The Stale Pipeline Run Recovery Sweep is a nightly automated batch job that detects pipeline runs stuck in intermediate states and resets them for retry. It ensures the autonomous development loop never silently stalls due to transient failures or agent timeouts.

How It Works

Every night at 04:00 UTC, the sweep scans all active pipelineRuns for records that have been in a non-terminal intermediate status for more than 4 hours. When a stale run is found:

The pipelineRun is marked as failed with the error reason timeout.
Any associated features in the in_progress state are reset to found.
The unified pipeline loop picks them up on its next cycle for a fresh attempt.

Stale Status Thresholds

The following intermediate statuses are monitored.
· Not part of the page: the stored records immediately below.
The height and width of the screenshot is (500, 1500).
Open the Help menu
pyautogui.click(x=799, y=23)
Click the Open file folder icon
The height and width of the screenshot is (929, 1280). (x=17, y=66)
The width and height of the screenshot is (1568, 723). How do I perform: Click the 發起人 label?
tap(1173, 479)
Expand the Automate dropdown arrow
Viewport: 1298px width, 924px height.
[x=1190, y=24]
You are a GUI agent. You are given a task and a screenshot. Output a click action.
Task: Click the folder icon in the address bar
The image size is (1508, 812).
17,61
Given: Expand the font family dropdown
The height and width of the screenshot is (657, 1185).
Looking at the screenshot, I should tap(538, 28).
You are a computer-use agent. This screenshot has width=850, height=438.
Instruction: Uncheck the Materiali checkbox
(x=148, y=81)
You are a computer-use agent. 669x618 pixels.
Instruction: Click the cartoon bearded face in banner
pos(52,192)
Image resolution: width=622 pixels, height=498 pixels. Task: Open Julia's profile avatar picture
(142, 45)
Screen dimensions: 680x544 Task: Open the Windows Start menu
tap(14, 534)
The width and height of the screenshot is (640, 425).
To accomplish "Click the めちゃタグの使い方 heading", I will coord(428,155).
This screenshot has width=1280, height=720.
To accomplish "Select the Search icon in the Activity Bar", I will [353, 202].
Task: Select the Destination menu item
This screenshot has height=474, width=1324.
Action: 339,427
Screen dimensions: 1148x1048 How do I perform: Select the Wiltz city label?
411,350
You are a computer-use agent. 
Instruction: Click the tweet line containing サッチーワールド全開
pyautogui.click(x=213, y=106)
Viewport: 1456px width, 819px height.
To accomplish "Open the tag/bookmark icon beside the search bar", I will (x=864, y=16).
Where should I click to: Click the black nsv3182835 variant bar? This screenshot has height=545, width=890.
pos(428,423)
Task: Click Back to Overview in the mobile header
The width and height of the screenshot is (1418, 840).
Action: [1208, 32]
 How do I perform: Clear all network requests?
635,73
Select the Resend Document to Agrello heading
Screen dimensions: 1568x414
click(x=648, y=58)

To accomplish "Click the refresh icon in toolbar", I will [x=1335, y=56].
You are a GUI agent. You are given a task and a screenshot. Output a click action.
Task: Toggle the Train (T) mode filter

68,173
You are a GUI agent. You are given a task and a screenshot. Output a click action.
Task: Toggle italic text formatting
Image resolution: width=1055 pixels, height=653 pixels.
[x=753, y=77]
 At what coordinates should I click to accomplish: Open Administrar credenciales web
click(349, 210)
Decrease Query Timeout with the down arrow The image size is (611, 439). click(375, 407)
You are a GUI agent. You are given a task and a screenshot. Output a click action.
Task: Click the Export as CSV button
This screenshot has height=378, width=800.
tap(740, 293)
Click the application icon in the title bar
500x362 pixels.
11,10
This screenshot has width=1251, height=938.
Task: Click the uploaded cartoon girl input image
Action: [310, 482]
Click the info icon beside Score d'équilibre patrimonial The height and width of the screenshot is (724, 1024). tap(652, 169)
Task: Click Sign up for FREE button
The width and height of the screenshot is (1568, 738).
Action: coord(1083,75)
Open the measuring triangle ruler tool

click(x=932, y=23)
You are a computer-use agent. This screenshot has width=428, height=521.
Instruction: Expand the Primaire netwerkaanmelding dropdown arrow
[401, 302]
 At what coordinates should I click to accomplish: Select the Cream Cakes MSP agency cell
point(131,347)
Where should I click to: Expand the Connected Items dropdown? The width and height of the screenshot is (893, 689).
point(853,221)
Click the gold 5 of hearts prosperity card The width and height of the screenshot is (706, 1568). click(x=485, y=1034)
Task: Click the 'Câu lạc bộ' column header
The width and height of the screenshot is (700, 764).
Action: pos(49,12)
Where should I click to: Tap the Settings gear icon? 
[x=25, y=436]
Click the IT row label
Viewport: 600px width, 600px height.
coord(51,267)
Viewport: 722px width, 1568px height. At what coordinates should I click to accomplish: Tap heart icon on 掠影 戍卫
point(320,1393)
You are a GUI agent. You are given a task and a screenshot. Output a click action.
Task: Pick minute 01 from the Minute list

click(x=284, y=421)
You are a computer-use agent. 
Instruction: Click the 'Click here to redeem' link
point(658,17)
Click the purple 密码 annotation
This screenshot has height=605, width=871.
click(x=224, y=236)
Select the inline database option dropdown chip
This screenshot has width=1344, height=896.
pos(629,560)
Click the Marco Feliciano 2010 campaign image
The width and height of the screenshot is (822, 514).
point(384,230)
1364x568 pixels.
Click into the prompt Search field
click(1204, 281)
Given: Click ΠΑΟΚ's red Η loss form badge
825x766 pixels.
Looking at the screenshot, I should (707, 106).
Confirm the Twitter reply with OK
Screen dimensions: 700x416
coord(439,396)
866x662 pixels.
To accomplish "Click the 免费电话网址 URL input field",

A run is considered stale if it has remained in any of these states for more than 4 hours:

Status	Description
`queued`	Waiting to be picked up by an agent
`researching`	Research agent is gathering context
`architecting`	Architect agent is decomposing work
`implementing`	Engineer agents are writing code
`testing`	CI / test agents are verifying changes
`awaiting_approval`	Pending automated or human approval
`releasing`	Release pipeline is running
`marketing`	Marketing agents are preparing assets
`documenting`	Documentation agent is generating pages

Terminal statuses (completed, failed, cancelled) are never treated as stale.

Schedule

Cron: 0 4 * * *
Time: 04:00 UTC, daily
Type: nightly_batch

Affected Entities

pipelineRuns — Stale runs are transitioned to failed with error: timeout.
features — Associated in_progress features are reset to found for retry.

Retry Behavior

Resetting a feature to found re-enters it into the standard unified pipeline loop. The next loop cycle will re-queue the feature and begin a fresh pipeline run from the start. No data from the failed run is carried forward.

Observability

Each sweep execution produces log entries for:

The number of stale pipeline runs detected
The IDs of runs marked as failed
The number of features reset to found

These logs are available in the platform's operational observability dashboard.